(Dataset Opens)

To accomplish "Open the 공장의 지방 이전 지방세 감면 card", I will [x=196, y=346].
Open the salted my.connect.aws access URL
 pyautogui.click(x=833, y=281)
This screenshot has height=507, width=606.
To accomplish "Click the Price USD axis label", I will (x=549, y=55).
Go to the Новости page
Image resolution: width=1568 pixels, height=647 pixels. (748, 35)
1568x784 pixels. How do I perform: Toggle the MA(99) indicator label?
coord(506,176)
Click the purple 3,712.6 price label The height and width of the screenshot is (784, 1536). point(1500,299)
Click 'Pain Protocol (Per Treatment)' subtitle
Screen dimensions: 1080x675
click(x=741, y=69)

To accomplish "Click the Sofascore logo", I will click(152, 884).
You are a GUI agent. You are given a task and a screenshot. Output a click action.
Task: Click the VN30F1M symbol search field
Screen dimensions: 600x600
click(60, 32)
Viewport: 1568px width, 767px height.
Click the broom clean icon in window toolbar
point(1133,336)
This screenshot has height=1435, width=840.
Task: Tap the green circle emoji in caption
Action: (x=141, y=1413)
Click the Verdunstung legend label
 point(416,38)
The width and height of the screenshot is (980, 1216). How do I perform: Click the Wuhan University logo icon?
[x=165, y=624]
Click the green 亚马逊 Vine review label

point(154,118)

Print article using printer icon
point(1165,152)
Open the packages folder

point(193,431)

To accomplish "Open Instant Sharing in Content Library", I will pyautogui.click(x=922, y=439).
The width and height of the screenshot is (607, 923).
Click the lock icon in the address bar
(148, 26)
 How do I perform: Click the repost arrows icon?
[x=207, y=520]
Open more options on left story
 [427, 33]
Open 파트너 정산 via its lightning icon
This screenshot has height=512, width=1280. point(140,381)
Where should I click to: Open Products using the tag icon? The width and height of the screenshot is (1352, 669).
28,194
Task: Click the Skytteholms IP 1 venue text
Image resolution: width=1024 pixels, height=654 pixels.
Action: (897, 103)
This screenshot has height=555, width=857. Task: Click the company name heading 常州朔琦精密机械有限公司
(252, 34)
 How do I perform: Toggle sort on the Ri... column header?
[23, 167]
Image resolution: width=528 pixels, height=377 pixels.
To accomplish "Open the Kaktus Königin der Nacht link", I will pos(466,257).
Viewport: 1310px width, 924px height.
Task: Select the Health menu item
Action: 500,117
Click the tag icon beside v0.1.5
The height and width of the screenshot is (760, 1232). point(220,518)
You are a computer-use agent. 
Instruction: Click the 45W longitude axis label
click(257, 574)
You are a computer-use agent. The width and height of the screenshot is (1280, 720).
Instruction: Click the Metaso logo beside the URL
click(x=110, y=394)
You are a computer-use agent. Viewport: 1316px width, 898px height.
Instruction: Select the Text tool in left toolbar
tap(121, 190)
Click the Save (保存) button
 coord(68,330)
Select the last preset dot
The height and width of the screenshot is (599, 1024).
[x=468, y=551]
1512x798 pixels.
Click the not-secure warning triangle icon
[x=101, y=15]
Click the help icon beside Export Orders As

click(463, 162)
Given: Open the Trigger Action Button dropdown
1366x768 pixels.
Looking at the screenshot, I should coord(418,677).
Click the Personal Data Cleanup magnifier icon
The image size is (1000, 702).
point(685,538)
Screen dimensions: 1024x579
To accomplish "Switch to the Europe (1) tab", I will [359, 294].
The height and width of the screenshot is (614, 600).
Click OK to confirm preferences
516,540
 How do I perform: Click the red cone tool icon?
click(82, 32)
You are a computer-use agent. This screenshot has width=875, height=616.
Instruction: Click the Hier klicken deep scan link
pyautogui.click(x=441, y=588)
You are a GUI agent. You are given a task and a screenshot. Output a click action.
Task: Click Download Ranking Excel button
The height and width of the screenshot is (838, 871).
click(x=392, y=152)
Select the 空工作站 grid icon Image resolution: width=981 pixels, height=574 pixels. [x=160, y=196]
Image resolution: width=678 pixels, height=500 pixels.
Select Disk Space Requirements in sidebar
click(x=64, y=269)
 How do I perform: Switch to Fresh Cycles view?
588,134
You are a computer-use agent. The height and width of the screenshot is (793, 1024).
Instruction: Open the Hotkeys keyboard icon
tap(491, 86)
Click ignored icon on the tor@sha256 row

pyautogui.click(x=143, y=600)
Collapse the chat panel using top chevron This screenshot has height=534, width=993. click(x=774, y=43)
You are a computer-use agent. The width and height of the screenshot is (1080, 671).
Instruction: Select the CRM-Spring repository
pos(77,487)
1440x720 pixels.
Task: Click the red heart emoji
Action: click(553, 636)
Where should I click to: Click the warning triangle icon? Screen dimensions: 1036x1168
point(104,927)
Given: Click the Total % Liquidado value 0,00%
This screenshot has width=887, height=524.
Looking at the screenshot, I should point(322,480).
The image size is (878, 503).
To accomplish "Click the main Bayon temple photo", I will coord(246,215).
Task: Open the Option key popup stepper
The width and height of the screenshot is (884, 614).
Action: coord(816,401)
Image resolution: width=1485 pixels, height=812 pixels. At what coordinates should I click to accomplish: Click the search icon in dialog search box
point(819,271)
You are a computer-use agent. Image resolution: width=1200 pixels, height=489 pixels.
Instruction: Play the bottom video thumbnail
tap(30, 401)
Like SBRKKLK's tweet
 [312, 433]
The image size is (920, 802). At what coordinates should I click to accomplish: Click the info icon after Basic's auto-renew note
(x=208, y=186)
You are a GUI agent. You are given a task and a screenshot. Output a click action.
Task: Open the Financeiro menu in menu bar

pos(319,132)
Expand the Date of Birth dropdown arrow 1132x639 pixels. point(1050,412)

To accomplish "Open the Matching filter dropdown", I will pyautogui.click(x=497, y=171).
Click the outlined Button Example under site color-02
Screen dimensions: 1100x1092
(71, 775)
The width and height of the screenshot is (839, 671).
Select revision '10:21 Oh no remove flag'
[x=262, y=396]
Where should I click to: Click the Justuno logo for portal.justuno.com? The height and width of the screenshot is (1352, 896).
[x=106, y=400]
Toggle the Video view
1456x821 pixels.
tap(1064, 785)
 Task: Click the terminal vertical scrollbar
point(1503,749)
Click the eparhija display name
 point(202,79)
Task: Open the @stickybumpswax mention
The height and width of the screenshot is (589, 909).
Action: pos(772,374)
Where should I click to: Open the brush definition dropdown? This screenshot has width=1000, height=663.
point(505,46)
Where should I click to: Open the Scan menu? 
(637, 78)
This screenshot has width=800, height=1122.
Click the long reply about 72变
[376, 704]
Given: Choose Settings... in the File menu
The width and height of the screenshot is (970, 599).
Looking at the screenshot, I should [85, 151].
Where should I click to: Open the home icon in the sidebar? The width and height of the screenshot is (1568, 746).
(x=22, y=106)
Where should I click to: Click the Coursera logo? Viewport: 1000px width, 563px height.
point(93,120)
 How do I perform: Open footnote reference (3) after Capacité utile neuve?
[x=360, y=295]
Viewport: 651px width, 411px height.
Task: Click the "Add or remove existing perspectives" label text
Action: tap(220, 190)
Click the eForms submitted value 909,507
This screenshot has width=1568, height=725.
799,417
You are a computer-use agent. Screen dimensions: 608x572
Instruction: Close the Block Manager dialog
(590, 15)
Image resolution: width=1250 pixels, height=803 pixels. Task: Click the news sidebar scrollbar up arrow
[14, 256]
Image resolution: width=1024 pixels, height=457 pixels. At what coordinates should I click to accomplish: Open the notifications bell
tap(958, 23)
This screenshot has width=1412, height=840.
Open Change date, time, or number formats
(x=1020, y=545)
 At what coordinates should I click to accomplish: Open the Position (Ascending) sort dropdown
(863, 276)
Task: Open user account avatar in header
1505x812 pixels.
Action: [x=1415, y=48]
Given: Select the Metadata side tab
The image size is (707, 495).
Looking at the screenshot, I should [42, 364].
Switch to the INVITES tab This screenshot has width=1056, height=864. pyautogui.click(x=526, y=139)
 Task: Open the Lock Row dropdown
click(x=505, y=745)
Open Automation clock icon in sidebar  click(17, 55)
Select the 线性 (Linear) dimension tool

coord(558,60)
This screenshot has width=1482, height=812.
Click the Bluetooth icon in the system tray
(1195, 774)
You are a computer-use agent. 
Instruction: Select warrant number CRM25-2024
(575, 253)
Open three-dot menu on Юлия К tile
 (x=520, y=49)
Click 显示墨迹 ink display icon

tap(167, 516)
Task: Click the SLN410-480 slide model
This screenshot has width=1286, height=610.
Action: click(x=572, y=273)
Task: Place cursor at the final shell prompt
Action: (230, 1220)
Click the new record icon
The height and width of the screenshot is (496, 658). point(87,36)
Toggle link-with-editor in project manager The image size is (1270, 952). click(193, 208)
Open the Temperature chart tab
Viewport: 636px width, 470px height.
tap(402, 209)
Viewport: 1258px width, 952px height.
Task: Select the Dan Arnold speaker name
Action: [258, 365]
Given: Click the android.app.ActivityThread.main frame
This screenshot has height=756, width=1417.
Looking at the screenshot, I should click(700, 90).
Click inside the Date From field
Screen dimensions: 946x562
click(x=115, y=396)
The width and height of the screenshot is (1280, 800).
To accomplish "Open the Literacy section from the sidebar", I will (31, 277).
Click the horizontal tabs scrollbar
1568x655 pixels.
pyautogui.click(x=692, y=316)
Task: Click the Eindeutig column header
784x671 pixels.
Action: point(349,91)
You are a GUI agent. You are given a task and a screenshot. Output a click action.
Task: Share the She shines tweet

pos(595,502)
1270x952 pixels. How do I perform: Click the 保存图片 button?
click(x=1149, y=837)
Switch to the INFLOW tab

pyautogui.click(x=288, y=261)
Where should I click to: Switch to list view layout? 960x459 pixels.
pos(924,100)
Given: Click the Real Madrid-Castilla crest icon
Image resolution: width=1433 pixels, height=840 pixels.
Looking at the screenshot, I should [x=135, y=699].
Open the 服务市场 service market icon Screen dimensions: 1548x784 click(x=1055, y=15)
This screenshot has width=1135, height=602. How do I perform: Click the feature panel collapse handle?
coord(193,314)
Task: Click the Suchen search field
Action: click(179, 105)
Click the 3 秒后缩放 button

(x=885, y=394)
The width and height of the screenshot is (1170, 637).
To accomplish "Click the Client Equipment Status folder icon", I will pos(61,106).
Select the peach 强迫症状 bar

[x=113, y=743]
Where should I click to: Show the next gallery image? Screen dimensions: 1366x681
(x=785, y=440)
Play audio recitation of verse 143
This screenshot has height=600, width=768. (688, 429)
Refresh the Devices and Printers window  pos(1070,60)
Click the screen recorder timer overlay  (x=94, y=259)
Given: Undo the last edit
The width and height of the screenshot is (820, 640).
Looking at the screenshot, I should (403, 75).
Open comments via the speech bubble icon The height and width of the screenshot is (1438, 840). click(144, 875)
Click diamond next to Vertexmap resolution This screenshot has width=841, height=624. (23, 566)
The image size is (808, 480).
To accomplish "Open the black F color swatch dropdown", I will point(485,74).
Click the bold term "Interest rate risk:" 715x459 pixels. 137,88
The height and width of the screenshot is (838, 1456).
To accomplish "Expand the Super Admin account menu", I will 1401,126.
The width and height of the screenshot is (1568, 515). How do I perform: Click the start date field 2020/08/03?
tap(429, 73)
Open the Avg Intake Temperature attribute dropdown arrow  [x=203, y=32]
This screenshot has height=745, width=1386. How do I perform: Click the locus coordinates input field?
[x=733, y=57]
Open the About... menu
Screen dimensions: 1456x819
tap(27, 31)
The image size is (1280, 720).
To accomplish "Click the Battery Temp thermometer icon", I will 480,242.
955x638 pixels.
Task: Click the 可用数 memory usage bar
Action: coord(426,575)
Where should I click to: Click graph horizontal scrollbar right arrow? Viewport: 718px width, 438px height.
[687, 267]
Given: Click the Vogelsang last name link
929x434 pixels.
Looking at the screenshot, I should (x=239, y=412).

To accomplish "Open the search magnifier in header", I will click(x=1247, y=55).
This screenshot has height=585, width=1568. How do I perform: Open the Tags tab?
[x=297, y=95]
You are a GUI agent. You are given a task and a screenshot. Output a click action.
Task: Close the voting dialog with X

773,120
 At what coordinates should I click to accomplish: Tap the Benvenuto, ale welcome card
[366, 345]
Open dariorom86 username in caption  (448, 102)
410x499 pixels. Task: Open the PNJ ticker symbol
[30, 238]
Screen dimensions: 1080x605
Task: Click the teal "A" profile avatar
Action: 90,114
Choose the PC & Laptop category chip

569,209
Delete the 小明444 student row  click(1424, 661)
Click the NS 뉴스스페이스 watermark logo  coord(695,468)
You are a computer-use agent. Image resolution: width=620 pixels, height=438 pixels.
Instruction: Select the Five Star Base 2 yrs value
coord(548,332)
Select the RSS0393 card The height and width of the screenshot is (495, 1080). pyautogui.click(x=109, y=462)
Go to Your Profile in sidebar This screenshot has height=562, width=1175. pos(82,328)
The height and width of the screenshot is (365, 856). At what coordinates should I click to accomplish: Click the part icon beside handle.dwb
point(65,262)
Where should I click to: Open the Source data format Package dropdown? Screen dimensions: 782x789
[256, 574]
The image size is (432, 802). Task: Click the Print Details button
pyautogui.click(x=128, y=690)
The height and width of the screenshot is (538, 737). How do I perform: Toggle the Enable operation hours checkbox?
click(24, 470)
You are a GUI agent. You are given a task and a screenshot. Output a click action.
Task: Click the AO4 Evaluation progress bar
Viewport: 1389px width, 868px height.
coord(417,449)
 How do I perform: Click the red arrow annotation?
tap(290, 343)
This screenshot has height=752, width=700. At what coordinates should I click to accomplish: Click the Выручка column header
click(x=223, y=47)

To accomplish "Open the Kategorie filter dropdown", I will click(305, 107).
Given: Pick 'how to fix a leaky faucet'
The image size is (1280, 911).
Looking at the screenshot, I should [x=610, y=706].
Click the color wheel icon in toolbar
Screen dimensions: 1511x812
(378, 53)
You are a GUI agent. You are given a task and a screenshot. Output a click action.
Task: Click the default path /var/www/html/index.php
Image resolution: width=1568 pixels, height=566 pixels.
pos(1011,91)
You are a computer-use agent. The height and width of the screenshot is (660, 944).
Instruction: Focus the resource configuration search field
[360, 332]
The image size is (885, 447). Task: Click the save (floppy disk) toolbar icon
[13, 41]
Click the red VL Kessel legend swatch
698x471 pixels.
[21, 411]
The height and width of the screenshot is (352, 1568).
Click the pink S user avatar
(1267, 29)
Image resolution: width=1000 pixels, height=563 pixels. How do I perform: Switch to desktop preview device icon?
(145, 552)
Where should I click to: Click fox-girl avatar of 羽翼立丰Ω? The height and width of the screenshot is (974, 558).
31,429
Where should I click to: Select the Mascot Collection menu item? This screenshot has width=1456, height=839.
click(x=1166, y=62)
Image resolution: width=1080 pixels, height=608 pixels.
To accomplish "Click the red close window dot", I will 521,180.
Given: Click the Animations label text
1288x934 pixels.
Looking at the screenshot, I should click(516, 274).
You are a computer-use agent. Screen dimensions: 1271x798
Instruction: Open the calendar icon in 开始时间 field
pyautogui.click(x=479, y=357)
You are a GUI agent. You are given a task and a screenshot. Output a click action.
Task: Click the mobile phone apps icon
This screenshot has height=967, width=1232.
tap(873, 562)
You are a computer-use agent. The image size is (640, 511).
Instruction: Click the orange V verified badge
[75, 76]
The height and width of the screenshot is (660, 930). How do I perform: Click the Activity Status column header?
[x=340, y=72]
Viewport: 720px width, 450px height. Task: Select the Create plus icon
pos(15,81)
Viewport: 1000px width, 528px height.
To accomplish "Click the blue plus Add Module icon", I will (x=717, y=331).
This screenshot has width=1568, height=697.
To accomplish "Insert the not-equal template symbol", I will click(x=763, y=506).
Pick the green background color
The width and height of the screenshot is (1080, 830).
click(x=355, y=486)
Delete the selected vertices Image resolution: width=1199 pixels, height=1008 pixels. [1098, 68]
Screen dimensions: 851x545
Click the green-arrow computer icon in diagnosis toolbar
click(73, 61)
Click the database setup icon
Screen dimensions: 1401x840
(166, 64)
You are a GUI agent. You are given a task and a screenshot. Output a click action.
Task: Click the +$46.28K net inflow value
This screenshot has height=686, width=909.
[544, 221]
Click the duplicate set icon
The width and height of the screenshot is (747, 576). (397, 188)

(Dataset Closes)

Which lines hold the string "Delete"? Copy all of them from the data above.

Delete the 小明444 student row  click(1424, 661)
Delete the selected vertices Image resolution: width=1199 pixels, height=1008 pixels. [1098, 68]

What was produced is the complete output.